# [Фрагмент текста]
..........

Высокие достижения или открытость для всех? Почему рейтинговая система управления российскими школами увеличивает социальное неравенство
Какую премию вы получили по итогам года? Вероятно, это зависит от успехов вашей компании и от того, насколько вы выполнили свои KPI. Лет двадцать назад о ключевых показателях эффективности знали в основном профессора менеджмента, а сегодня они влияют и на настроение вашего начальника, и на карьеру губернатора региона. В 2010-х показатели эффективности ввели и для школ: от них зависит, какую зарплату получат учитель и директор, дадут ли школе грант и какое место она займет в рейтингах. Что это за показатели, почему их решили ввести и как они в итоге влияют на учеников?
Кто всё это придумал
Аргументы государства
Перестроить бюджетный сектор по принципам бизнеса придумала Маргарет Тэтчер. В начале 1980-х правительство Великобритании решило, что традиционные схемы работы в социальной сфере неэффективны. Деньги расходуются на всех граждан одинаково, притом что кому-то нужно больше помощи, а кому-то не нужно совсем. У работников нет стимулов стараться, раз им платят не клиенты, а государство. Решения принимаются централизованно, без учета местных проблем и запросов. Для обслуживания социальной сферы приходится содержать много чиновников. А бюджет тает: население стареет, налогоплательщиков всё меньше, нуждающихся в социальном обслуживании всё больше.
Как же снизить госрасходы, но при этом обеспечить хорошее качество образования, медицины и других госуслуг?
Правительство Тэтчер решило искусственно создать рыночные отношения в социальной сфере. Сделать так, чтобы бюджетные организации конкурировали за граждан, как бизнес — за клиентов, и получали оплату в зависимости от результатов; при этом дать их управленцам больше свободы действий, контролировать не все внутренние процессы, а только достижение показателей. Эта концепция получила название «новое государственное управление» (New Public Management) и быстро распространилась в Новой Зеландии и Австралии, Швеции, США, а затем и по всему миру.
Для школ это означало два ключевых изменения. Во-первых, новые показатели качества работы школ и учителей, как правило, устанавливались по результатам школьников на национальных экзаменах или в диагностических учебных тестах. Проводит тесты не сама школа, а беспристрастные внешние оценщики. Результаты оценки качества школ обнародуются, например, в виде рейтинга. Также они могут отражаться на зарплате и карьере директора и учителей. Во-вторых, родители получили возможность «голосовать ногами» — выбирать для ребенка любую школу. Куда больше детей пришло, та школа больше денег и получает.

..........

# [Извлечённые записи]

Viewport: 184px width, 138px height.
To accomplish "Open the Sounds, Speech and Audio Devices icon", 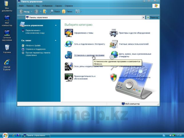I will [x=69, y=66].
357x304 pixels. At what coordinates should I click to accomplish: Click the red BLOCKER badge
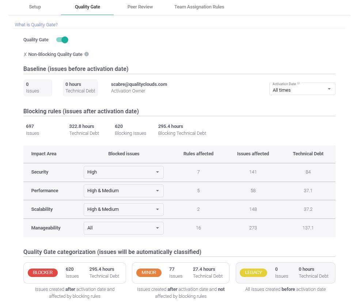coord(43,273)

..........

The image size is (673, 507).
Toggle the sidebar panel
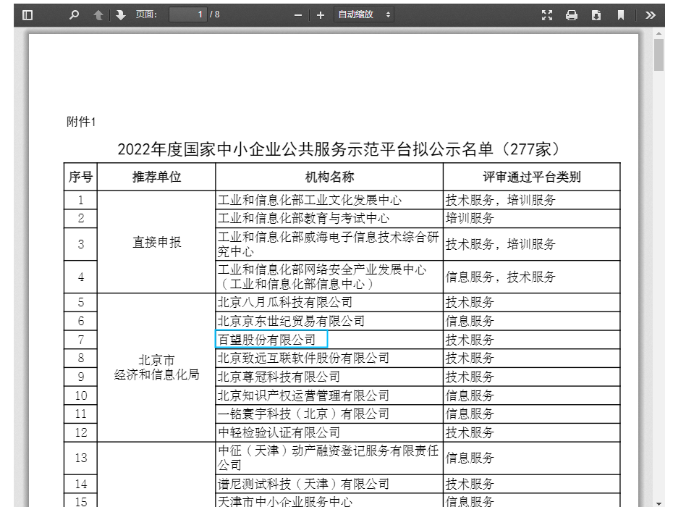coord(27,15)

..........

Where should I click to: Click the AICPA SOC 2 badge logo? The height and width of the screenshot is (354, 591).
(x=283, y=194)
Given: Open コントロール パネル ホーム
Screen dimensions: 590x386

..........

# [Условие задания]
Перепишите отрывок текста о школьных рейтингах, заменив «Великобритании» на «Швеции». Начните со слов «Кто всё это» и закончите словами «и других госуслуг?».

# [Образец решения]
Кто всё это придумал
Аргументы государства
Перестроить бюджетный сектор по принципам бизнеса придумала Маргарет Тэтчер. В начале 1980-х правительство Швеции решило, что традиционные схемы работы в социальной сфере неэффективны. Деньги расходуются на всех граждан одинаково, притом что кому-то нужно больше помощи, а кому-то не нужно совсем. У работников нет стимулов стараться, раз им платят не клиенты, а государство. Решения принимаются централизованно, без учета местных проблем и запросов. Для обслуживания социальной сферы приходится содержать много чиновников. А бюджет тает: население стареет, налогоплательщиков всё меньше, нуждающихся в социальном обслуживании всё больше.
Как же снизить госрасходы, но при этом обеспечить хорошее качество образования, медицины и других госуслуг?